-- Article start --

ABSTRACT : IN any comprehensive reservoir study, the first step, which is necessary to be done before estimating the fluid in place, initializing reservoir simulators, and planning the reservoir development, is accurate assessment of the spatial distribution of the fluid components in horizontal and vertical directions.

The fluid composition varies with depth in many reservoirs, and this phenomenon is referred to as "compositional grading" which, in most cases, is observed as an increase in the oil density with depth. This phenomenon can significantly affect different aspects of reservoir development.

In this study, an Iranian oil reservoir with low shrinkage undersaturated oil of API gravity of 30 was selected. Two simulation models were prepared, one with compositional grading taken into consideration and the other for uniform fluid condition without including compositional grading. The two models were compared and the effect of compositional grading on calculations of initial hydrocarbon in place (IHCIP) and gas injection was studied. This work is another step forward in our understanding of the compositional grading and its importance in reservoir development studies.

-- Article end --
-- Given information start --

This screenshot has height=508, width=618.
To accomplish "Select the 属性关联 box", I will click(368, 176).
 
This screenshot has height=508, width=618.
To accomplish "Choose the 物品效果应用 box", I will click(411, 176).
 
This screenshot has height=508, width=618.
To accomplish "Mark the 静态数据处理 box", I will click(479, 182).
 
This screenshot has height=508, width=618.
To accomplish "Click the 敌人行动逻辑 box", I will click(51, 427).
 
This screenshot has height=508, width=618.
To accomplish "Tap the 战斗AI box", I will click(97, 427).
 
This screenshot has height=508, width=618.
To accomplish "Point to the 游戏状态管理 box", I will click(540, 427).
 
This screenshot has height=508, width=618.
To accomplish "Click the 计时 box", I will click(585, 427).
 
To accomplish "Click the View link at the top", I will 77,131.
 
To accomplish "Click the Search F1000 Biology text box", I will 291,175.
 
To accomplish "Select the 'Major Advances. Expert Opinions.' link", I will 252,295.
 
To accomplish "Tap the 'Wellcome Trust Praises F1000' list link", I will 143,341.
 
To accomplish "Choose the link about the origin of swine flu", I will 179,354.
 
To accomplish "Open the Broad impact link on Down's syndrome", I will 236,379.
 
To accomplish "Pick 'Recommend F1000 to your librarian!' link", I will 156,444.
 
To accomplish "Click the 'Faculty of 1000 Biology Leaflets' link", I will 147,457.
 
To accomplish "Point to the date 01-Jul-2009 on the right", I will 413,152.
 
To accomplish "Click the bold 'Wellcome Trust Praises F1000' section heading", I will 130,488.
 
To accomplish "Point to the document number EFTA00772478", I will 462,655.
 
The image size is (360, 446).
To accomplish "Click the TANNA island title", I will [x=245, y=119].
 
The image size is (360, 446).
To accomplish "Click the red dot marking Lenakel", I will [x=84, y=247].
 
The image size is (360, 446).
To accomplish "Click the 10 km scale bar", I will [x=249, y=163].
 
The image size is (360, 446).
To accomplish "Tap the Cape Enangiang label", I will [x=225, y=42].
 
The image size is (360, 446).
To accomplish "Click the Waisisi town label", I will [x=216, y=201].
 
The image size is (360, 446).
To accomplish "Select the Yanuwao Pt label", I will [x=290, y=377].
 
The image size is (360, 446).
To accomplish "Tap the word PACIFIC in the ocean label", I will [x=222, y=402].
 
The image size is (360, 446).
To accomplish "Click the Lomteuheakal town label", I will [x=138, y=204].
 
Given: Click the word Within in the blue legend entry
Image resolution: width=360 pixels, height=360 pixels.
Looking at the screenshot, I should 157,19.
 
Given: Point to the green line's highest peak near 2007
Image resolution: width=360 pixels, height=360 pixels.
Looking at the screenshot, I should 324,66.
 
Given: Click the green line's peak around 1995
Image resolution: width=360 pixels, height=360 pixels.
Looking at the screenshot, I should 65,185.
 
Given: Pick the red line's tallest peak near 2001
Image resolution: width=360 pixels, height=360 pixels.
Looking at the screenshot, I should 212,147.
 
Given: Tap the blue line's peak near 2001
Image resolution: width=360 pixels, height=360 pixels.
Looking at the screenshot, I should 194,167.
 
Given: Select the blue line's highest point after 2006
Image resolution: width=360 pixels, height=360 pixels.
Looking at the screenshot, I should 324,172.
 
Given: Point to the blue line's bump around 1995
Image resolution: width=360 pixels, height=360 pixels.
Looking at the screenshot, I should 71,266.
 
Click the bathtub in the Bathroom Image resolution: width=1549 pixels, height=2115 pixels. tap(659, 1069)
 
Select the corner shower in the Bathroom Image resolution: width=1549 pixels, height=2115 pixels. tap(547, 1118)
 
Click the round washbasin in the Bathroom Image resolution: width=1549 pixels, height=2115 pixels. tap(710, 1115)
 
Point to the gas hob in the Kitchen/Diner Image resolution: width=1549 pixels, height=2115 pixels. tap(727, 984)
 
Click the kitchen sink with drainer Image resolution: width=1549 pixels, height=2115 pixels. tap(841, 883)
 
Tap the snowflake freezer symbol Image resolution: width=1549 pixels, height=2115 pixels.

-- Given information end --

#### Task description:
Please repeat the compositional grading abstract word for word, from "In this study, an" to "reservoir development studies.".

#### Task result:
In this study, an Iranian oil reservoir with low shrinkage undersaturated oil of API gravity of 30 was selected. Two simulation models were prepared, one with compositional grading taken into consideration and the other for uniform fluid condition without including compositional grading. The two models were compared and the effect of compositional grading on calculations of initial hydrocarbon in place (IHCIP) and gas injection was studied. This work is another step forward in our understanding of the compositional grading and its importance in reservoir development studies.